(DATASET EXTRACT Opens)

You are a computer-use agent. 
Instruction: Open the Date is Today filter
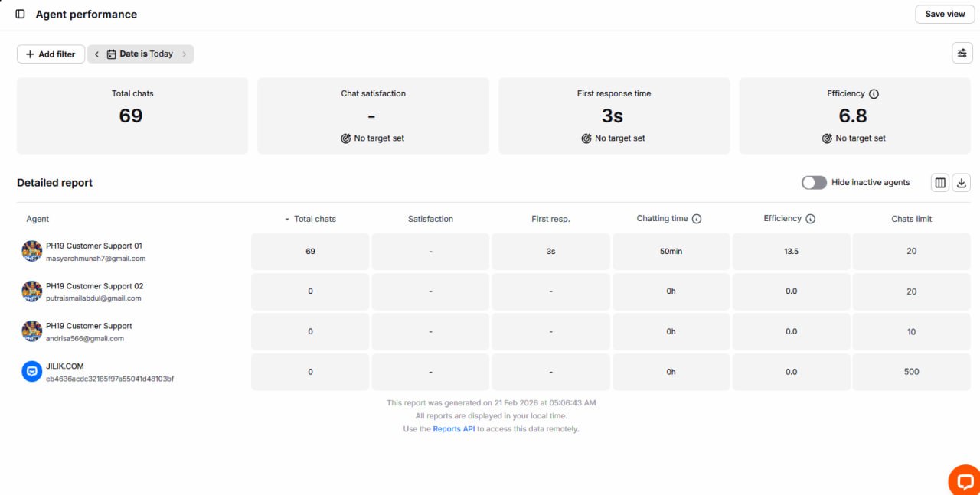coord(141,54)
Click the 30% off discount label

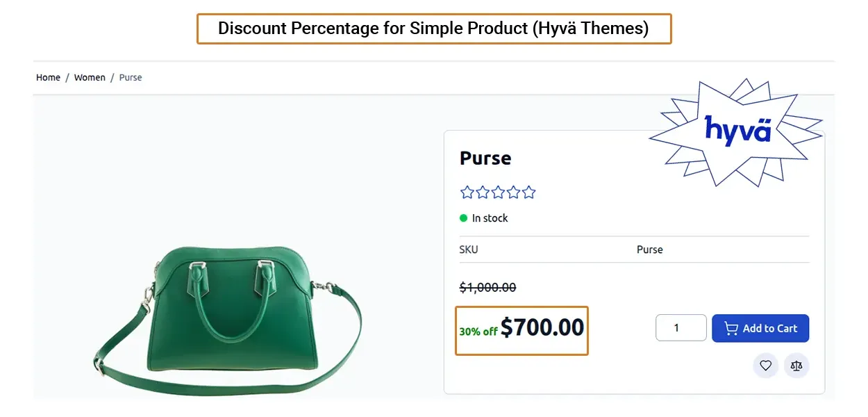click(x=478, y=332)
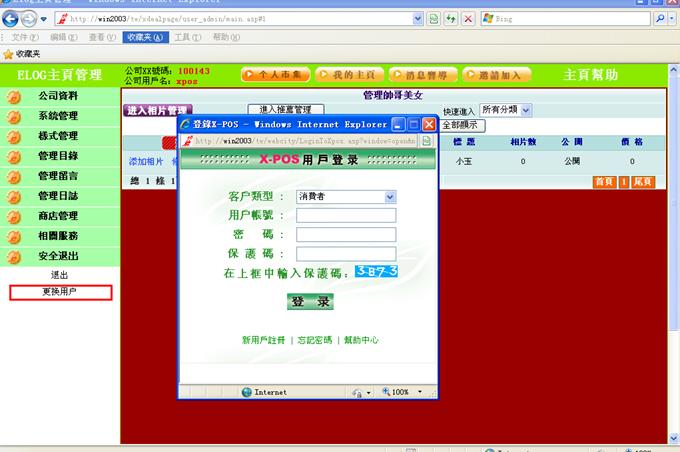This screenshot has height=452, width=680.
Task: Click the Stop loading X icon
Action: click(467, 19)
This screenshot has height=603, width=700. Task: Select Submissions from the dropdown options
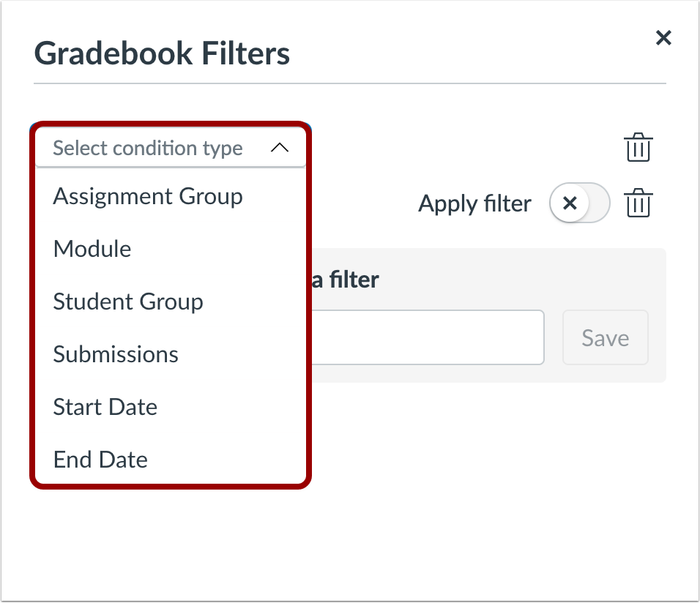pos(116,354)
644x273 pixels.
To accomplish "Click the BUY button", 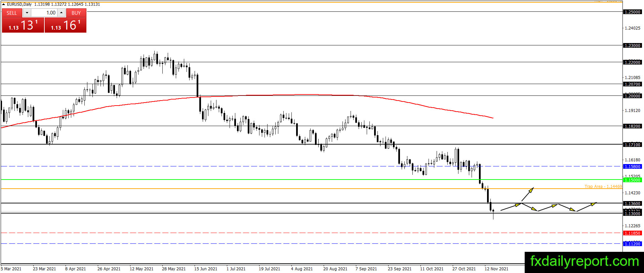I will pyautogui.click(x=76, y=13).
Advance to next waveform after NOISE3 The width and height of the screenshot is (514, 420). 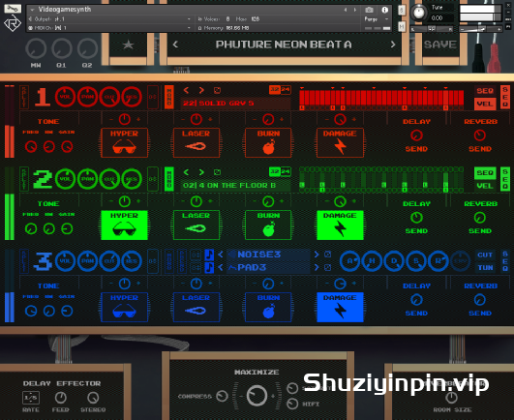(x=317, y=255)
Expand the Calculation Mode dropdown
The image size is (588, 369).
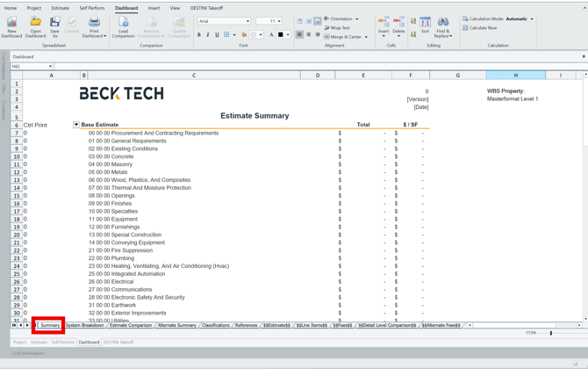point(532,18)
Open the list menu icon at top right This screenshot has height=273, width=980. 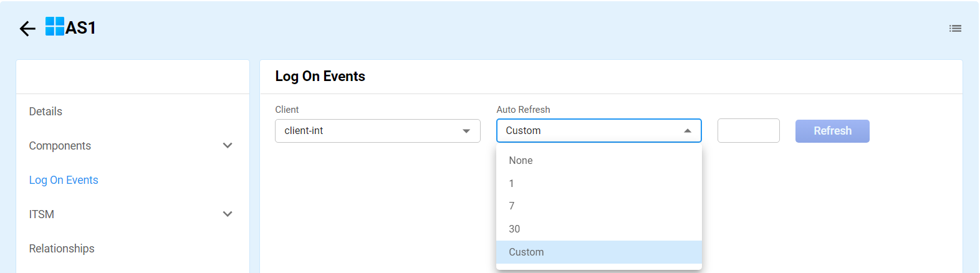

(DATASET EXTRACT Closes)

WHAT YOU HAVE TO DO:
Reproduce only the lines between the line with "Expand the Calculation Mode dropdown" and the final line of the records, both included, so that the copy matches them exactly and contains no pictures.

TASK RESPONSE:
Expand the Calculation Mode dropdown
The image size is (588, 369).
point(532,18)
Open the list menu icon at top right This screenshot has height=273, width=980. 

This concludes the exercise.